I just finished the latest version of my game CASE (previously known as BRRRRRT Life).
https://cosephgames.itch.io/case
You can play in browser or download it (Windows build).
I guess you can call this a beta version - most of the features are now in the game and it mostly works as desired.
You earn bounty on each mission and can now spend the cash on buying better airframes, hardpoints and equipment. There are already quite a few airframes and hardpoints to choose from but there are more I will add when I continue it.
There are currently 10 campaign missions and you can random seed skirmish missions too for endless combinations.
Any feedback on this would be useful as not many people have seen it yet. But I'd be interested in what people think of the way enemies spawn in the levels, how balanced it feels, how important stealth and speed seem to be, and how clear the hardpoint system is.
A bit more explanation on some of the features:
Karmic Balance system
This is a feature I've been experimenting with just because I've been thinking about it for a while and wanted to give it a try. It "evens out" luck, causing an average distribution to occur. If you've ever played strategy games like XCOM you'll know the frustration of a 95% success chance failing repeatedly, causing you to fail a mission for no fault of your own (and with a game that punishes failure as harshly as XCOM, the only real option is to save scum, which I don't like as a design feature). In this game, it's evened out over 20 rolls so e.g. if you have an event with a 55% chance of success, you will almost always get 11 successes and 9 failures over 20 attempts.
In CASE, guns have a chance of deflecting off a target hit (depending on the guns damage and the target's armor). So I used this system for adjusting the chance of deflection.
Mission Flow system
Overall the missions are procedurally generated but within some very strict boundaries - each mission has a set selection of enemy waves you face and has a "threat flow", which affects the rate and strength of waves that spawn.
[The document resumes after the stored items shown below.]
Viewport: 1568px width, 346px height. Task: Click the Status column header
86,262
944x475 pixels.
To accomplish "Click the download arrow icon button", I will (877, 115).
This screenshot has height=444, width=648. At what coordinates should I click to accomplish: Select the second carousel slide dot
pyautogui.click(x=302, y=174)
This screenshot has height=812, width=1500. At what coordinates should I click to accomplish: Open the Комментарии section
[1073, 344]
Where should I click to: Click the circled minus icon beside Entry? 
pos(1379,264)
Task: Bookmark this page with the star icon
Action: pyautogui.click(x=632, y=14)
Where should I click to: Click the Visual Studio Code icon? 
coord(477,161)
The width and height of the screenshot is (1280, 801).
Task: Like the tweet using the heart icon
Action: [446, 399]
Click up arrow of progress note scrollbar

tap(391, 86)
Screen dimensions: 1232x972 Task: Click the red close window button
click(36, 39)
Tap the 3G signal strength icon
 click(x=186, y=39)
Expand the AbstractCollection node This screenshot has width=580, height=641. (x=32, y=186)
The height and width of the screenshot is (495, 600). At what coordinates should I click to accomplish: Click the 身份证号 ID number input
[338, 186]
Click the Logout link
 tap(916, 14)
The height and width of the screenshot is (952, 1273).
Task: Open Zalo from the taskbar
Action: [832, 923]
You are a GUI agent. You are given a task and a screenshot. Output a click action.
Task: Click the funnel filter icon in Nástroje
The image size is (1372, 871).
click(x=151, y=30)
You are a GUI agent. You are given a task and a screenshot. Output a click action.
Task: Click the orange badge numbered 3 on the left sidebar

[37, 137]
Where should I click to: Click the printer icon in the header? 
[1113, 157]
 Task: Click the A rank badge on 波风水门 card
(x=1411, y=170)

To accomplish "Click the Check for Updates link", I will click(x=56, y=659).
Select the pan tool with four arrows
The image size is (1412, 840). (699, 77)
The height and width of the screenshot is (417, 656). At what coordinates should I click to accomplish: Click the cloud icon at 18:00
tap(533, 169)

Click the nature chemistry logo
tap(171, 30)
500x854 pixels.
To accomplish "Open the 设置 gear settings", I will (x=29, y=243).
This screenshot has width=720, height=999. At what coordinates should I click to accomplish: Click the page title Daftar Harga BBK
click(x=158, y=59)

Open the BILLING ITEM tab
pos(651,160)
The rolling background is made out of 10 segments which are randomly placed (never repeating the same pair) in front of the player as they "move forward" (technically the tilemap is moving downwards). To deal with the problem of ground spawns overlapping with buildings, each tilemap section has set spawn points that ground units may be placed on.
Overall I'm pretty happy with how the levels work out. You can build your strategy and select hardpoints to counter the enemy types you'll face in the level, but the order and position they arrive in is not predictable so you need to stay in the moment and dynamically respond.
A unique thing I included in this is that the further forward you move on the screen, the faster the tilemap scrolls. So if you're further forward you get less time to react to new enemies appearing, but you'll move through the level faster. It also adjusts the rate at which enemies appear behind you (because you're flying faster and they take longer to catch up). Stealth systems also have a big impact on spawning - all aerial waves spawn more slowly if you're flying one of the stealthy jets.
Future Features
As well as extending the story and adding more planned missions, plus additional airframes and hardpoints and a "super weapon" slot, there are a couple of things I'm already considering for the next version (start TBD as I want to work on a 3D project next):
* Adjust how waves spawn in the level to more evenly distribute the threat across the screen. Currently it's possible for a bunch of waves to all spawn on one side of the screen at once, which might make the difficulty quite unpredictable. I have some ideas for influencing wave spawning to "even out" how much danger any area of the screen poses at once and how the bullet hell is spread out.
* Add menu elements indicating if a hardpoint is not permitted to your current airframe/any airframe you have. Hardpoints have a size rating and each airframe can only fit hardpoints up to a certain size. So I am concerned that players might not notice that a hardpoint they want wont fit the airframe.